- The task: Omit the pictures and retype only the lines from the one containing "Select 'I want" through the end of the listing, both ends included.

☆ ☆ ☆ ☆ ☆

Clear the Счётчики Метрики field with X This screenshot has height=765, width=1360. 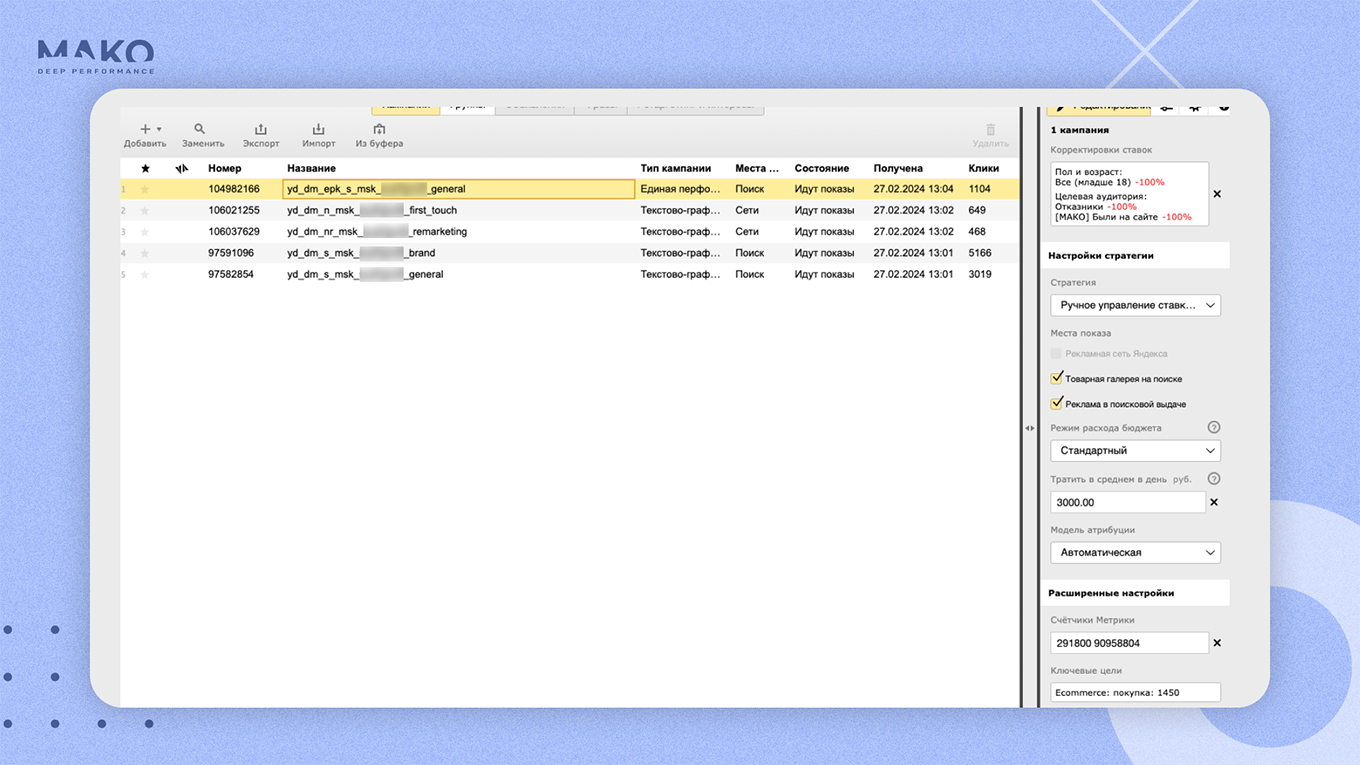[1217, 643]
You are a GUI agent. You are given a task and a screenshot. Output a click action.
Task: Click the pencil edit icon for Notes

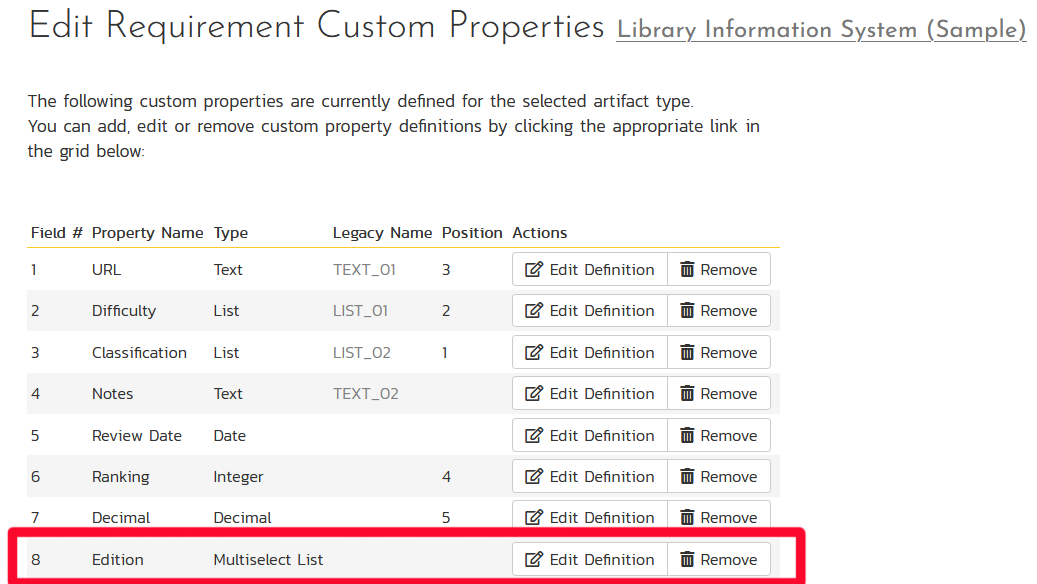[534, 394]
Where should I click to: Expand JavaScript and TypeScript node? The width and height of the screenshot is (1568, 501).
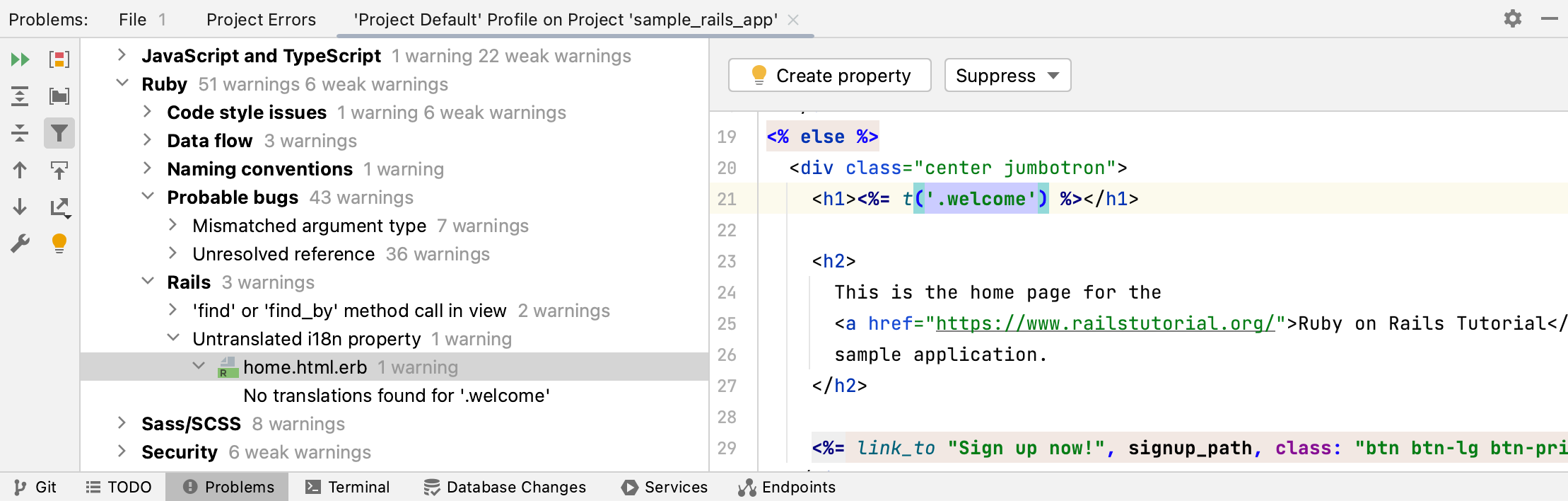coord(122,55)
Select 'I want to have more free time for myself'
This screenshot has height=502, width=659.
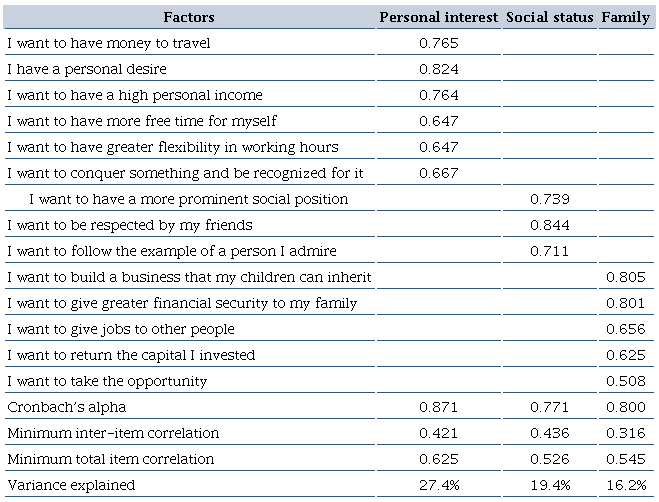(141, 121)
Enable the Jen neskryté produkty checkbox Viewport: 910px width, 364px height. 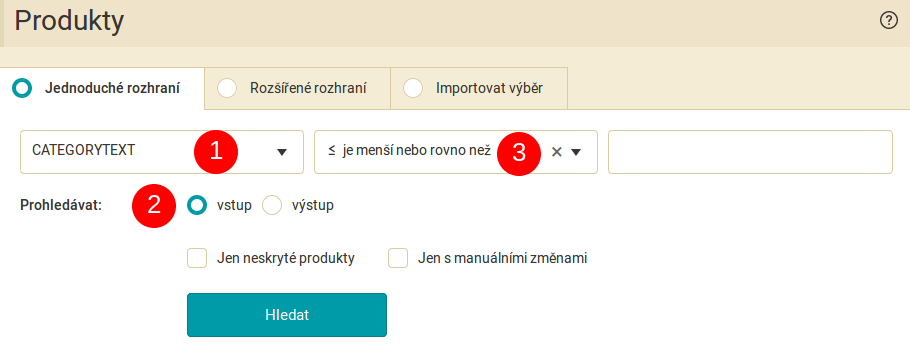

☆ ☆ ☆ ☆ ☆

- Task result:
Select 'I want to have more free time for myself'
This screenshot has height=502, width=659.
(141, 121)
Enable the Jen neskryté produkty checkbox Viewport: 910px width, 364px height. 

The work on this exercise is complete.